Data extracted from a collection
######

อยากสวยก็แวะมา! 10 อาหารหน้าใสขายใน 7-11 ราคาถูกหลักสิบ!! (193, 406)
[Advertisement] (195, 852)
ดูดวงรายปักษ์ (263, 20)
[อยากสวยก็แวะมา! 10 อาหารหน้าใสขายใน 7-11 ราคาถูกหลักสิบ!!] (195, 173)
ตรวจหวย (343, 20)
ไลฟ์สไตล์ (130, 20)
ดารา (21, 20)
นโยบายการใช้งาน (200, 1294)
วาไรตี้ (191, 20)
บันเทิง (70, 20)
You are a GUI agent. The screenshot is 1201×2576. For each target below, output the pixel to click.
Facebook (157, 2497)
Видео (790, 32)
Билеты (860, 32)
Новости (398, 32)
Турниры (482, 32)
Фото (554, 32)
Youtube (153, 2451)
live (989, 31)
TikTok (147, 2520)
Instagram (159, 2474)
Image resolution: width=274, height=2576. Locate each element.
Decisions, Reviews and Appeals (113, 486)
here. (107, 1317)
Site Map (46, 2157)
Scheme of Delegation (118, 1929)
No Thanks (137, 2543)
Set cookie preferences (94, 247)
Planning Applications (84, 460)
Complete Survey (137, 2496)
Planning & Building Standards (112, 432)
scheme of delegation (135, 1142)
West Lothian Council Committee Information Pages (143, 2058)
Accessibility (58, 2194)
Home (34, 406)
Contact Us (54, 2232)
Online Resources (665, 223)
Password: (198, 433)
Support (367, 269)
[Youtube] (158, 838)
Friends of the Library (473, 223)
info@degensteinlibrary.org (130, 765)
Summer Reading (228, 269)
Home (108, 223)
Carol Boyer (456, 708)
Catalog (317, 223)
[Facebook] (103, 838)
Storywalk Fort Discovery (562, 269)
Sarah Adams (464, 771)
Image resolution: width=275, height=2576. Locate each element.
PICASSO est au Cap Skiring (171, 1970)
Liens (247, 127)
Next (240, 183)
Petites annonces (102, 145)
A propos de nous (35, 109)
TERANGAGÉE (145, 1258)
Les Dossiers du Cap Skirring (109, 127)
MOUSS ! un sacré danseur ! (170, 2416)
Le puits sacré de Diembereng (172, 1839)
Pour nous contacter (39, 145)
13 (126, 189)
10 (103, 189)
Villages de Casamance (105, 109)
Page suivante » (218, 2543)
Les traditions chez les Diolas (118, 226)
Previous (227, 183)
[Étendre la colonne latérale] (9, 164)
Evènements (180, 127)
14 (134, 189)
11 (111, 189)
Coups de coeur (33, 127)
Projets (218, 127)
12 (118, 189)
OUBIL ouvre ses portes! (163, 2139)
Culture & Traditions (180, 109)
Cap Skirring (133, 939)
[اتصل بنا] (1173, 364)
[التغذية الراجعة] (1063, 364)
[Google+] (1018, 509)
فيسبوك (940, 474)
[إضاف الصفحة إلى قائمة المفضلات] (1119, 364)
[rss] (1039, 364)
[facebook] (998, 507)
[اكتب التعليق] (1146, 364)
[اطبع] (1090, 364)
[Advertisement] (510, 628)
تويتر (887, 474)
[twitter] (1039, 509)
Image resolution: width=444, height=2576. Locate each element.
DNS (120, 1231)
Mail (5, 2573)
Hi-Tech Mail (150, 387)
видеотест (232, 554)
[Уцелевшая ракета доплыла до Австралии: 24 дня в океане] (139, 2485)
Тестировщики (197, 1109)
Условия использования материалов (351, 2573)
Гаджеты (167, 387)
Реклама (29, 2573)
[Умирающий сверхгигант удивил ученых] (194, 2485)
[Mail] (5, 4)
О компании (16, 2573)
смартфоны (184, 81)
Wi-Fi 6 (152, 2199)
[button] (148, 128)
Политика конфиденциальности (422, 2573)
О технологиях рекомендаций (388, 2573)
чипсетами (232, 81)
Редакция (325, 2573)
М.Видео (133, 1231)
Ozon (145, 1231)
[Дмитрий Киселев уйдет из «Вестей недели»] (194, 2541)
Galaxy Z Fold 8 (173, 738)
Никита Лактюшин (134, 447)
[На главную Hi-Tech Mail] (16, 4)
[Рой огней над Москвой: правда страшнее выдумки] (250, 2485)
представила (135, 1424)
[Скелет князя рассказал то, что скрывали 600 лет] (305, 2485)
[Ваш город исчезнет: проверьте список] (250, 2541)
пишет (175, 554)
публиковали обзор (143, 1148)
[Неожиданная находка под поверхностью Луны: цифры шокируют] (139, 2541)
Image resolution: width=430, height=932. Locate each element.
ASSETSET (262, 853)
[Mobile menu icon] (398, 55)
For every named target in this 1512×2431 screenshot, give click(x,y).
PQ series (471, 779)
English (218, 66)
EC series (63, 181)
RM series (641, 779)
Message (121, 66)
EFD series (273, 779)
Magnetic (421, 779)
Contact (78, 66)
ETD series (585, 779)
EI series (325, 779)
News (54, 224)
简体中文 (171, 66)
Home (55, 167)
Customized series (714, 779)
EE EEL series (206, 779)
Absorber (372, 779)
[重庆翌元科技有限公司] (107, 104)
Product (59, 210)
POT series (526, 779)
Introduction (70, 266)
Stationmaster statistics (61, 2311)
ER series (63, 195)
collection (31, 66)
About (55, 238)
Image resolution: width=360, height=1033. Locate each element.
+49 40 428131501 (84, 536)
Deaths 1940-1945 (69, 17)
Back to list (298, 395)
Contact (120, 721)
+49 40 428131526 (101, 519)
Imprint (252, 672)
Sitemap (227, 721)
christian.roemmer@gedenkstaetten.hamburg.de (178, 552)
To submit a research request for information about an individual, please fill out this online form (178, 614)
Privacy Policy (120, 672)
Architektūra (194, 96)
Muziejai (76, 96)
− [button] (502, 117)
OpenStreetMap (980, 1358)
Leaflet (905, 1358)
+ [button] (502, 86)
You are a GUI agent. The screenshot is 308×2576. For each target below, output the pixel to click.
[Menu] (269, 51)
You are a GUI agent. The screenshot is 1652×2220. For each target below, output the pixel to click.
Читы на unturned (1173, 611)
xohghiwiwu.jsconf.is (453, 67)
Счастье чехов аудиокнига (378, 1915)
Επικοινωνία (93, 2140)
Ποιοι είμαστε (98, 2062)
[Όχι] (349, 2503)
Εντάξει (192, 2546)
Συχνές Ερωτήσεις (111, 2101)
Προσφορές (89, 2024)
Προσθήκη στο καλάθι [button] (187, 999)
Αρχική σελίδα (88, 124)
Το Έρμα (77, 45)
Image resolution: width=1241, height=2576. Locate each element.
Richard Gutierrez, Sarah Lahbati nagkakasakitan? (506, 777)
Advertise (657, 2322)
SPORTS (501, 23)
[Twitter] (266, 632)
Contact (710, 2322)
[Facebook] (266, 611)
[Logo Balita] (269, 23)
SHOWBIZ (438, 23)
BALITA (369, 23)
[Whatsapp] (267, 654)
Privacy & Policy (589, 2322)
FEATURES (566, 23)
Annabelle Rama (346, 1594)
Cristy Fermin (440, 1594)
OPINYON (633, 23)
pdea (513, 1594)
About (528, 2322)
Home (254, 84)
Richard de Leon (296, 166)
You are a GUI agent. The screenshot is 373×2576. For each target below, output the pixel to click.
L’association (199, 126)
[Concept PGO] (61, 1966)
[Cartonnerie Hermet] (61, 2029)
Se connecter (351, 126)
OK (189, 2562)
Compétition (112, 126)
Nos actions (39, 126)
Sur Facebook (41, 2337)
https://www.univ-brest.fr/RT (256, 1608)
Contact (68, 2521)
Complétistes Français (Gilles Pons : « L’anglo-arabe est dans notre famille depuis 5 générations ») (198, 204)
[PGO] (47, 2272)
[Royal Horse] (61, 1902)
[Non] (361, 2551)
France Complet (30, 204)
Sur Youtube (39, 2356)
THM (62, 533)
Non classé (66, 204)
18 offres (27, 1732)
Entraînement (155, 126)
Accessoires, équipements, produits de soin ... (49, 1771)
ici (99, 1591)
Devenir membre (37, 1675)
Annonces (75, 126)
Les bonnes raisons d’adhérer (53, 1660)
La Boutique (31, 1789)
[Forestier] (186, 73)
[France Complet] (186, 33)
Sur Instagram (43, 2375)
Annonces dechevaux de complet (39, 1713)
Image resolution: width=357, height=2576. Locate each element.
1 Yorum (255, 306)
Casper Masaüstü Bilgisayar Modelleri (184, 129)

######

■ **Task requirements**
Look above and return each line of the records exactly, from the very first through the line with "Билеты (860, 32)", both included.

■ **Solution to this exercise**
อยากสวยก็แวะมา! 10 อาหารหน้าใสขายใน 7-11 ราคาถูกหลักสิบ!! (193, 406)
[Advertisement] (195, 852)
ดูดวงรายปักษ์ (263, 20)
[อยากสวยก็แวะมา! 10 อาหารหน้าใสขายใน 7-11 ราคาถูกหลักสิบ!!] (195, 173)
ตรวจหวย (343, 20)
ไลฟ์สไตล์ (130, 20)
ดารา (21, 20)
นโยบายการใช้งาน (200, 1294)
วาไรตี้ (191, 20)
บันเทิง (70, 20)
You are a GUI agent. The screenshot is 1201×2576. For each target below, output the pixel to click.
Facebook (157, 2497)
Видео (790, 32)
Билеты (860, 32)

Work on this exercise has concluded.